Page excerpt:
--- start ---
Georges Bataille and the Mysticism of Sin


Kathryn Joy McKnight. The Mystic of Tunja: The Writings of Madre Castillo 1671-1742. Amherst: The University of Massachusetts Press, 1997. 284 pp.

The last fifteen years have witnessed, as an aspect of feminist scholarship, the discovery of convent life as an integral part of the making of colonial Spanish America culture. Josefina Muriel's Conventos de monjas en la Nueva España (1946) appears as a lone precursor of the scholarship that both historians and literary critics would develop under the full swing of Women Studies. Muriel followed with La indias caciques de Corpus Christi (1963) and Cultura femenina novohispana (1982). Interest in the lives of nuns and the social and economic structure of convent life did not really take off in the North American academy until the work of Asunción Lavrin began appearing in various journals and collections during the decade of the 1970's. Feminist efforts centered on the recovery of a women's tradition in writing and the arts. It did not take long to rediscover both the Spanish mystic Saint Teresa de Avila as well as the Mexican polymath Sor Juana Inés de la Cruz. Both published writers had long ago received the sanction and literary canonization of the patriarchy. Their names figures prominently in the rosters of the great writers of the Spanish language.
--- end ---
Your tasks:
1. Could you quote the book review word for word, starting with "Georges Bataille and" and going on through "1997. 284 pp."?
2. Can you extend the review of The Mystic of Tunja with a few sentences that pick up after its final line?

Recorded information:
--- start ---
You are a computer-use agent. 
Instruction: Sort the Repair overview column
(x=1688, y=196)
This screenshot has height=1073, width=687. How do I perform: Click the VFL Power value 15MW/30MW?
--- end ---
Exercise results:
1.
Georges Bataille and the Mysticism of Sin


Kathryn Joy McKnight. The Mystic of Tunja: The Writings of Madre Castillo 1671-1742. Amherst: The University of Massachusetts Press, 1997. 284 pp.

2.
But the attention now focused on Saint Teresa and Sor Juana has been driven by a feminist inquiry interested in questions of subject formation and the possibility of a voice of their own within the prevailing discursive conditions in both the Spain of the Counter Reformation and the Colonial Baroque in Mexico. Georgina Sabat de Rivers (1995), and Stephanie Merrim (1987, 199l), in different ways, opened the world of Sor Juana Inés de la Cruz to multiple considerations. Unknown aspects of her life came under close scrutiny. Sor Juana appeared acting in a multiplicity of social roles, inside and outside the convent. This new feminist scholarship recovered Sor Juana as the author of texts in a panoply of genres and also as a public intellectual, a role specifically repressed by the ideology of the Counter Reformation.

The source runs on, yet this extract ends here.